Ее формы круглы и обильны…
Чувственная женщина редко доходит до слепой страсти. Она смакует любовное наслаждение… даже в спокойном состоянии ее половые органы влажны…
Ч. женщина любит чтобы ты рассматривал ее половые органы.
В другом месте Хармс выстраивает целую таблицу:
За этой классификацией стоит неприятие всего, что называется “декадансом”, отвержение всех вкусов и пристрастий “прекрасной эпохи” накануне Первой мировой войны – пристрастий, которые в 1920–1930-е годы казались пошлыми и претенциозными. Хармс противопоставляет им пафос силы, физического и душевного здоровья – то есть как раз то, чем сам был обделен. Нигде он так не пытается найти точки соприкосновения со своим поколением, как в этой таблице. Иногда эти точки ложные (Хармс отнюдь не был поклонником простого и удобного платья – вспомним его эксцентричные костюмы, многократно описанные мемуаристами.) Но он действительно предпочитал полнокровных женщин “стильным” и “демоническим”, а творческая эволюция вела его от модерна (которым он переболел в ранней юности и от которого отрекся), через авангард, под знаком которого прошла его молодость, – к своеобразному неоклассицизму, к Пушкину и Моцарту.
Галантные излияния и серьезные размышления о жизни и искусстве переплетаются в знаменитых письмах к Клавдии Васильевне Пугачевой – актрисе ленинградского ТЮЗа, переехавшей в Москву. Как вспоминала сама Пугачева, она “шестым чувством” понимала, что нравится Хармсу, и была несколько разочарована его женитьбой – но никаких реальных любовных отношений между ней и писателем не было. В сущности, письма Хармса наполовину обращены к вымышленному адресату. И именно в этих письмах он, изысканно дурачившийся, не снимавший маски в переписке с Липавскими или Введенским, вдруг позволяет себе роскошь прямого самовыражения.

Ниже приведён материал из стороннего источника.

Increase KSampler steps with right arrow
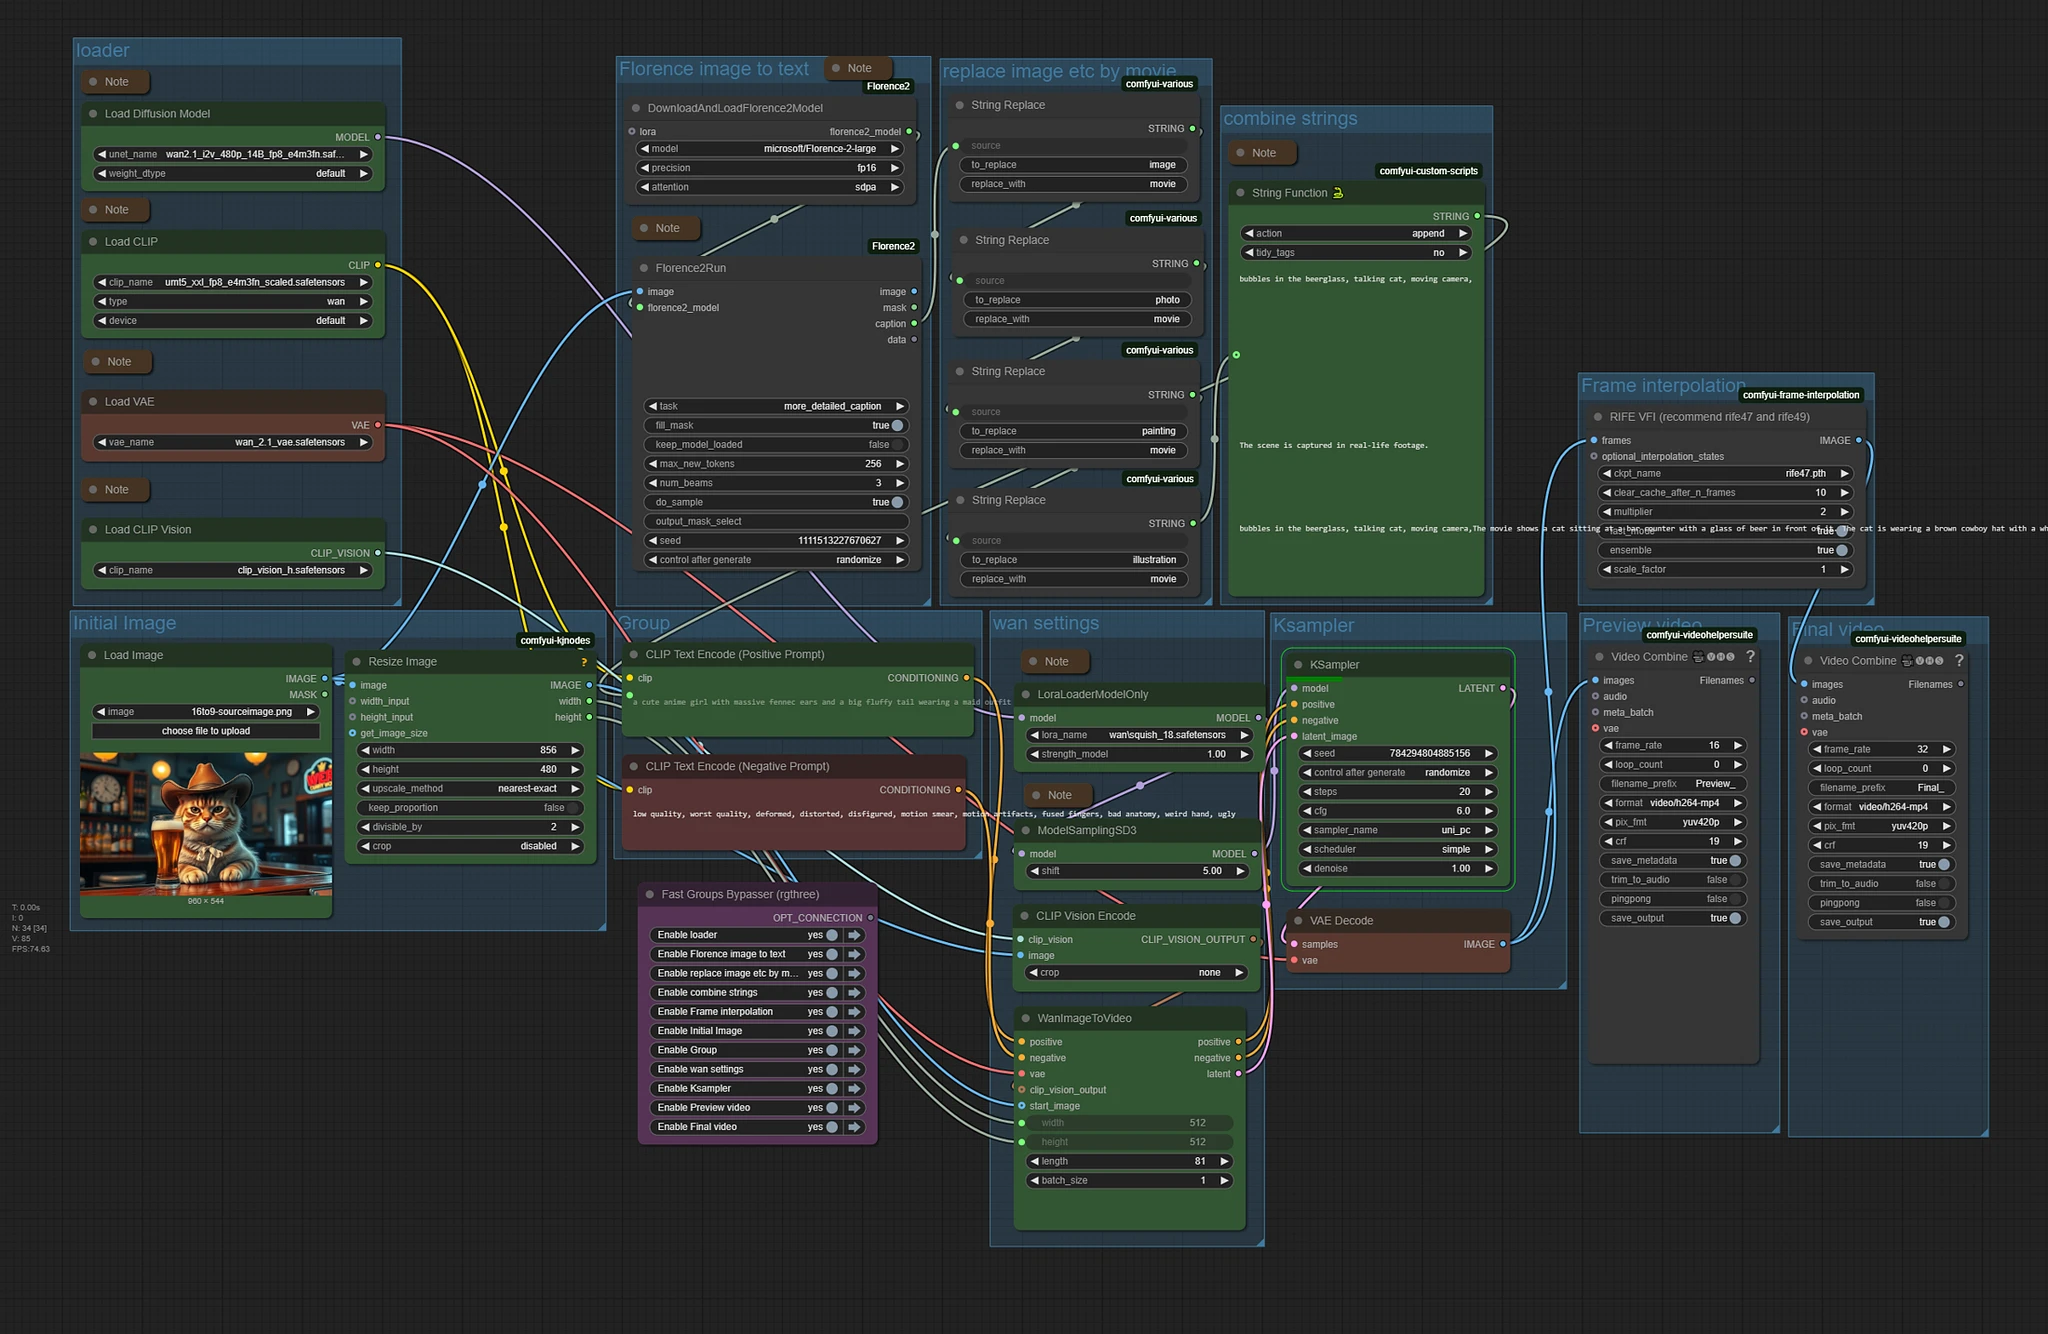 pos(1489,792)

Фигура. Рисунок Д. Хармса в записной книжке, июнь – сентябрь 1933 г.
В общем, Клавдия Васильевна, поверьте мне только в одном, что никогда не имел я друга и даже не думал об этом, считая, что та часть (опять эта часть!) меня самого, которая ищет себе друга, может смотреть на оставшуюся часть как на существо, способное наилучшим образом воплотить в себе идею дружбы и той откровенности, той искренности, того самоотверживания, т. е. отверженья (чувствую, что опять хватил далеко и опять начинаю запутываться), того трогательного обмена самых сокровенных мыслей и чувств, способного растрогать… Нет, опять запутался. Лучше в двух словах скажу Вам всё: я бесконечно нежно отношусь к Вам, Клавдия Васильевна! (20 сентября)

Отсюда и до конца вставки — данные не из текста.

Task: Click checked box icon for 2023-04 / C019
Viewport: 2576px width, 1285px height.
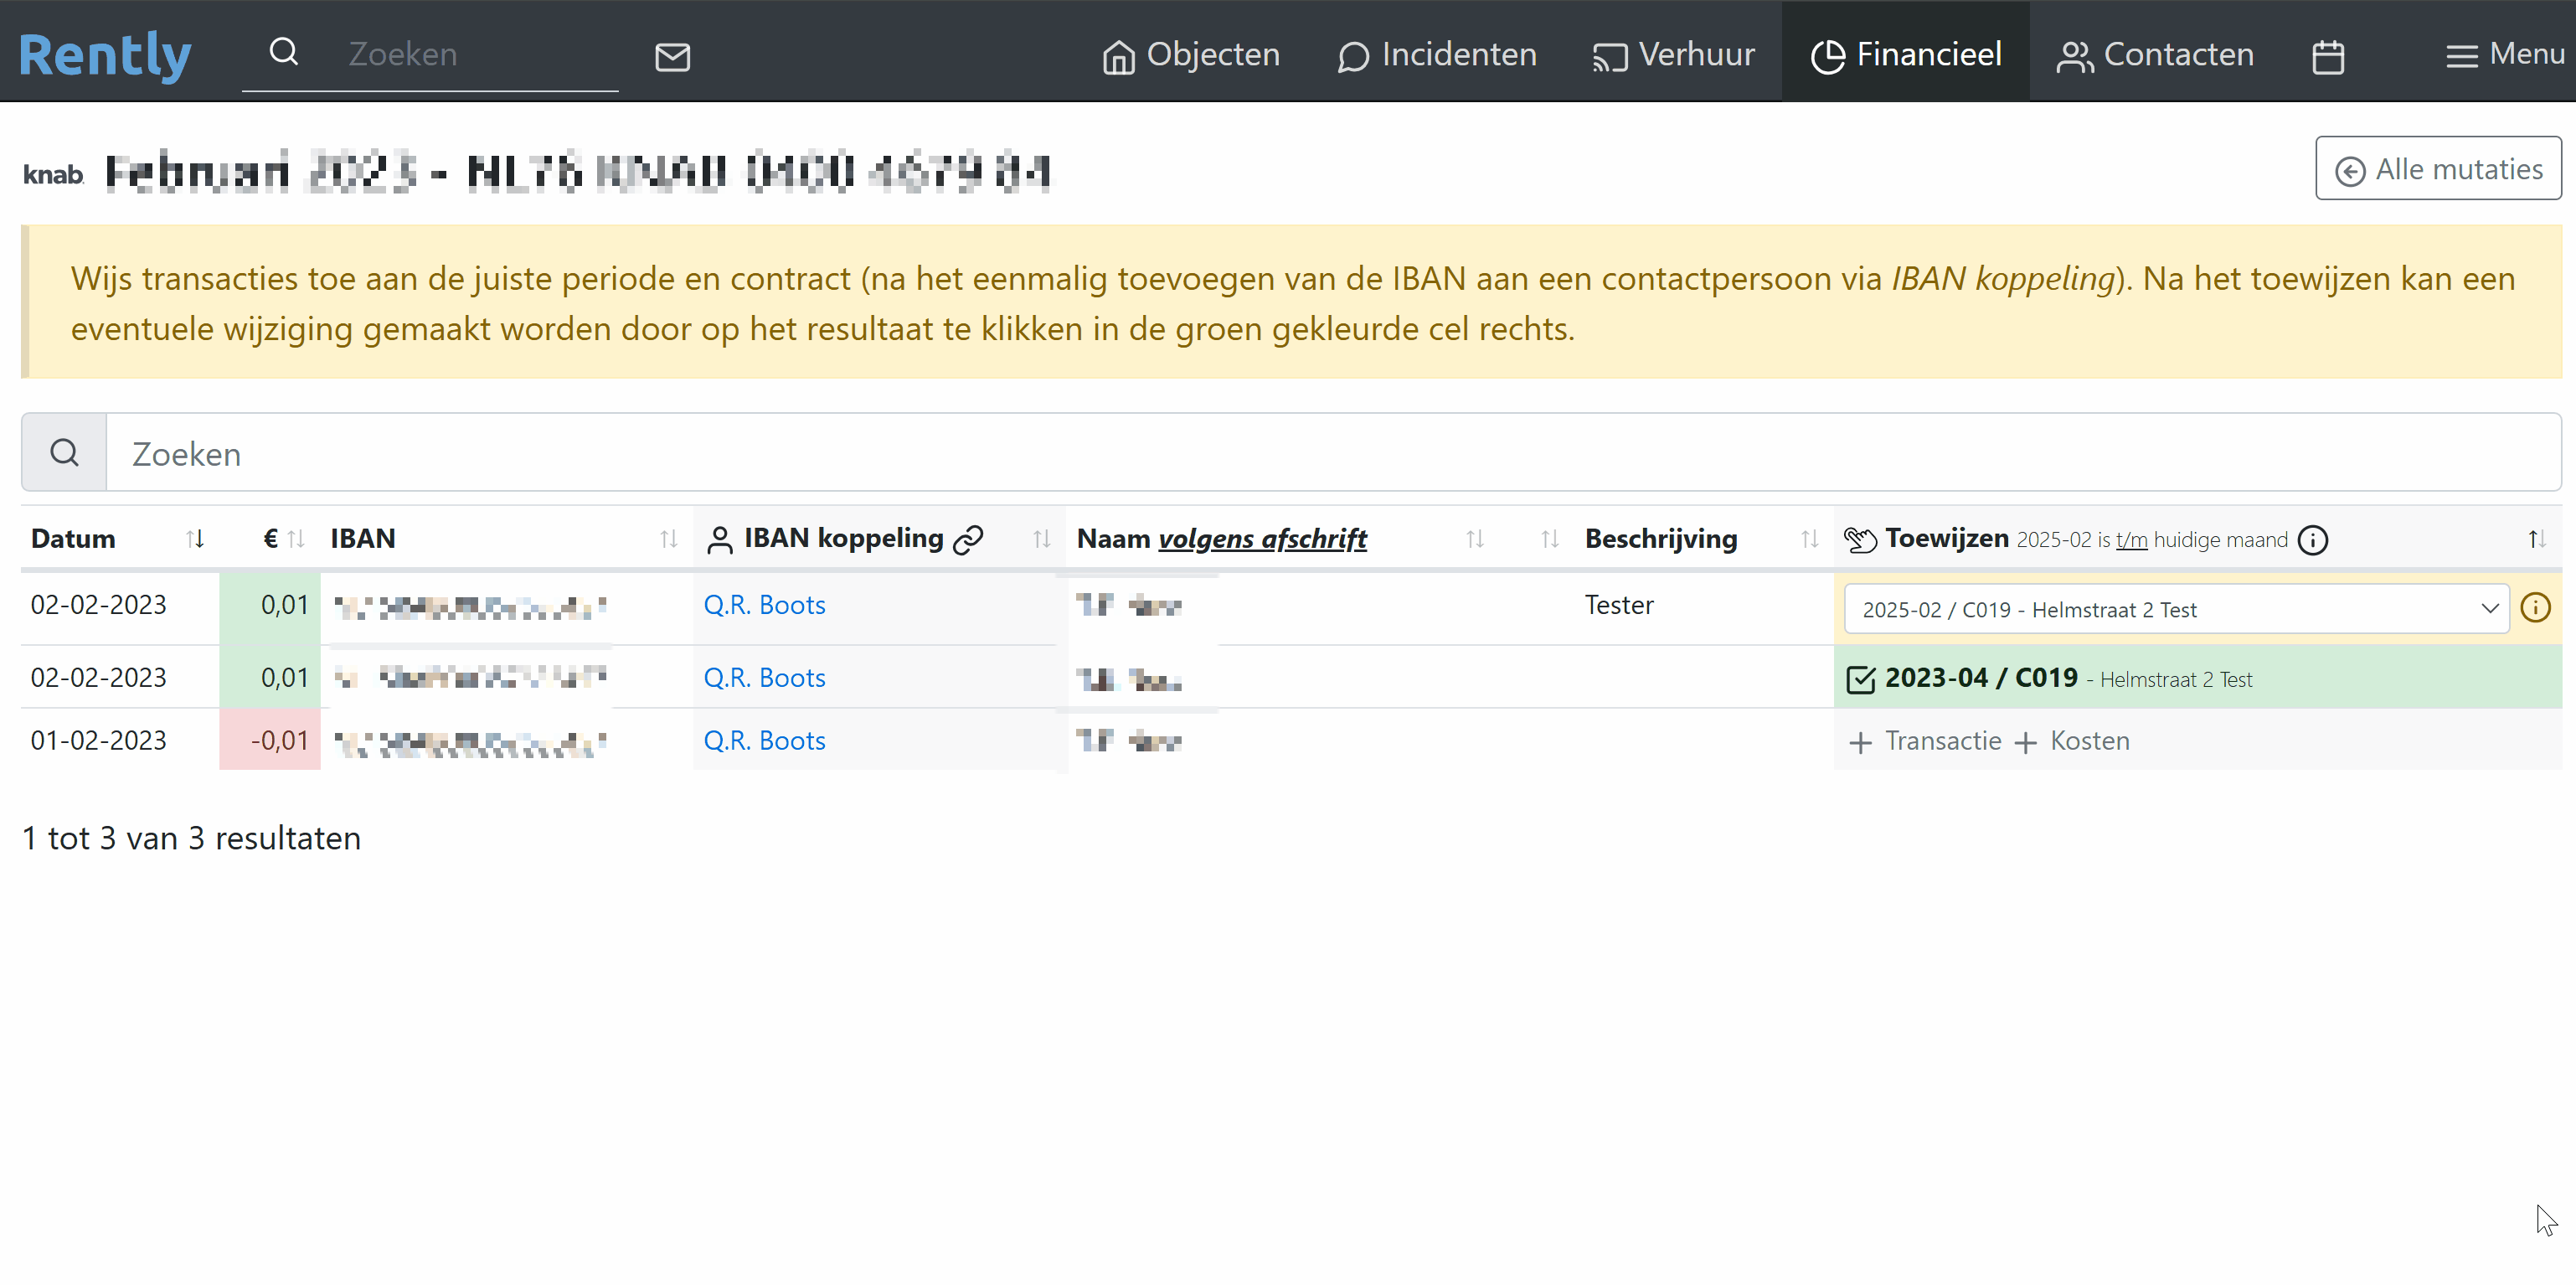Action: (x=1860, y=680)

Я Вам очень благодарен за Ваше письмо. Я очень много о Вас думаю. И мне опять кажется, что Вы напрасно перебрались в Москву. Я очень люблю театр, но, к сожалению, сейчас театра нет. Время театра, больших поэм и прекрасной архитектуры кончилось сто лет тому назад. Не обольщайте себя надеждой, что Хлебников написал большие поэмы, а Мейерхольд – это всё же театр. Хлебников лучше всех остальных поэтов второй половины XIX (первой четверти ХХ) века, но его поэмы это только длинные стихотворения; а Мейерхольд не сделал ничего.
Я твердо верю, что время больших поэм, архитектуры и театра когда-нибудь возобновится. Но пока этого еще нет. Пока не созданы новые образцы в этих трех искусствах, лучшими остаются старые пути. И я, на Вашем бы месте, либо постарался сам создать новый театр, если бы чувствовал в себе достаточно величия для такого дела, либо придерживался театра наиболее архаических форм.

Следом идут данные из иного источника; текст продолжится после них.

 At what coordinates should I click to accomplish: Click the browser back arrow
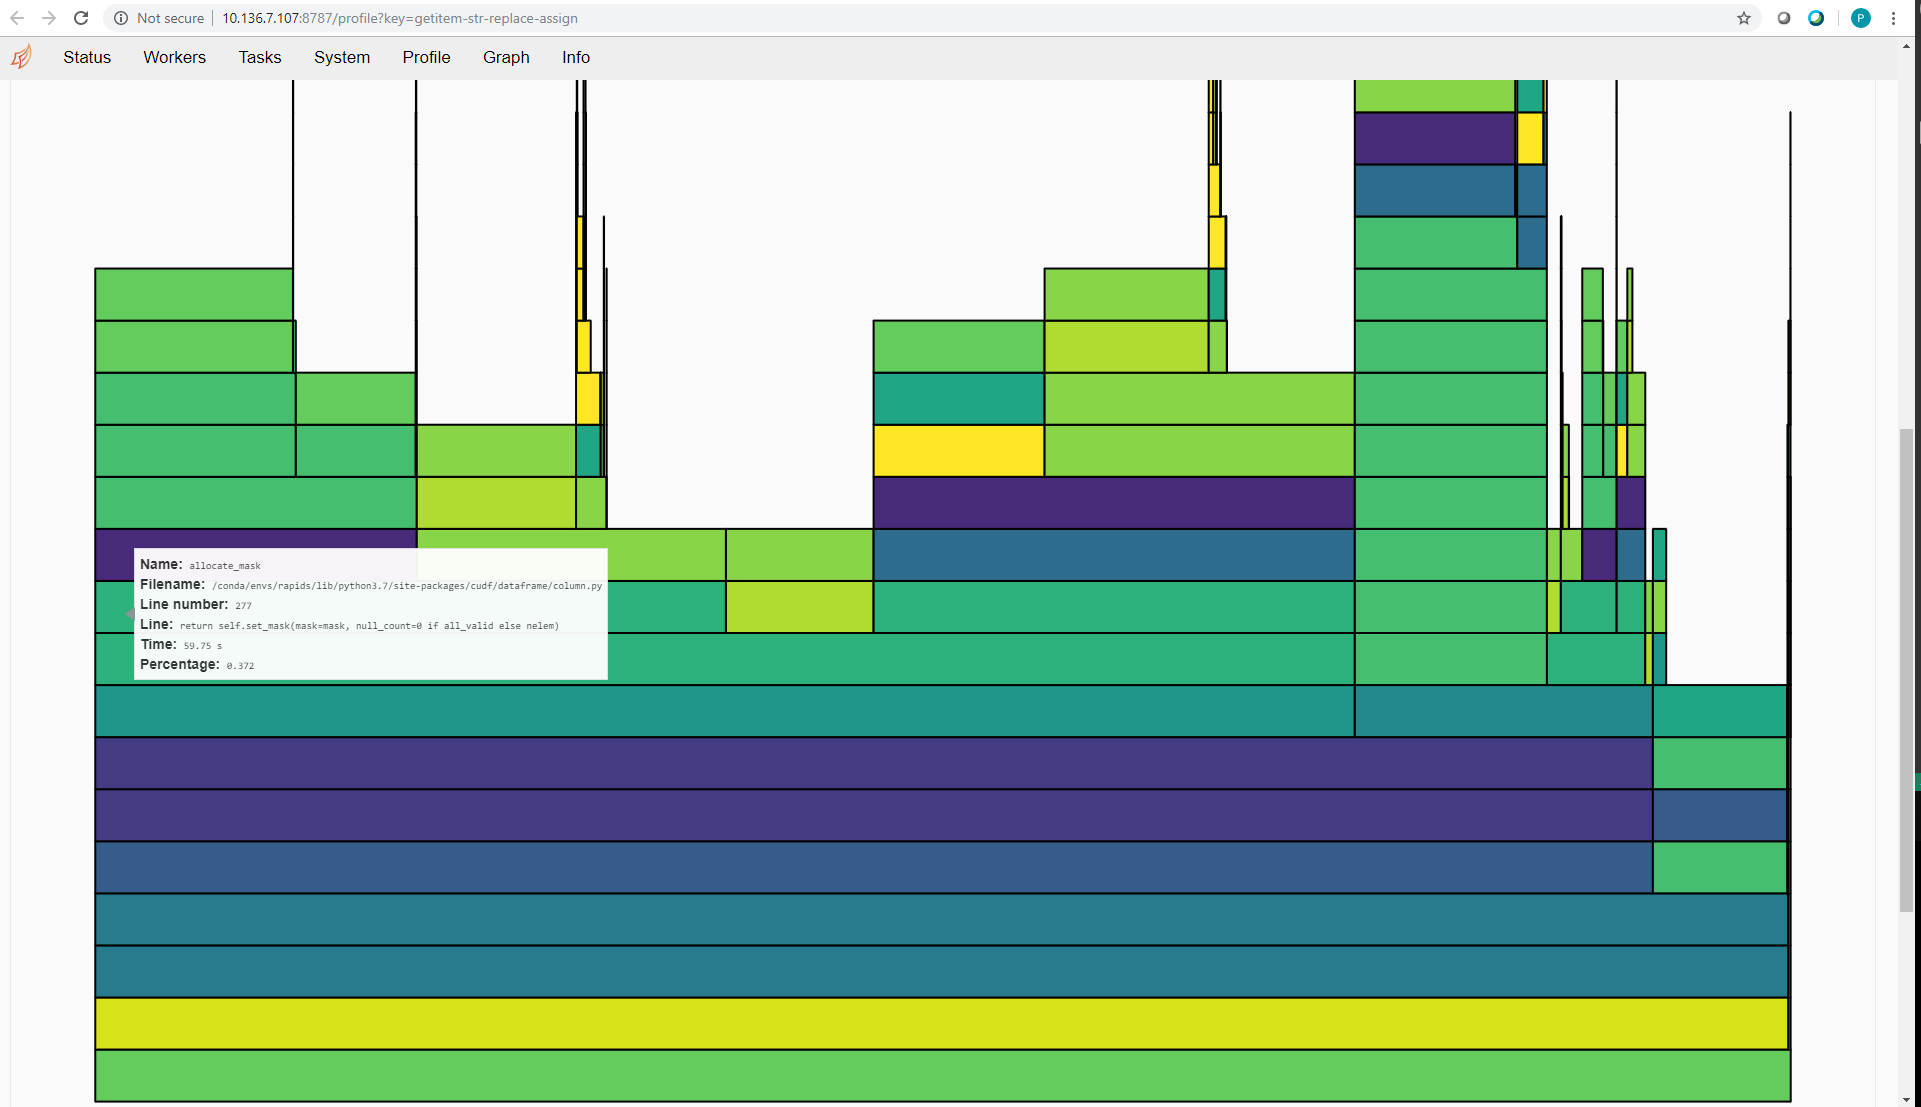tap(17, 18)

Между прочим, ТЮЗ стоит в более выгодном положении, нежели театры для взрослых. Если он и не открывает собой новую эпоху возрождения, он все же, благодаря особым условиям детской аудитории, хоть и засорен театральной наукой, “конструкциями” и “левизной” (не забывайте, что меня самого причисляют к самым “крайне левым поэтам”), – все же чище других театров (5 октября 1933).
Это знаменательное письмо: здесь Хармс впервые вслух дистанцируется от левого искусства. В сущности, именно этот текст, как и таблица “ХОРОШО – ПЛОХО”, обозначает принципиальный переворот в мироощущении и эстетике писателя. Переворот, которому еще предстояло оформиться.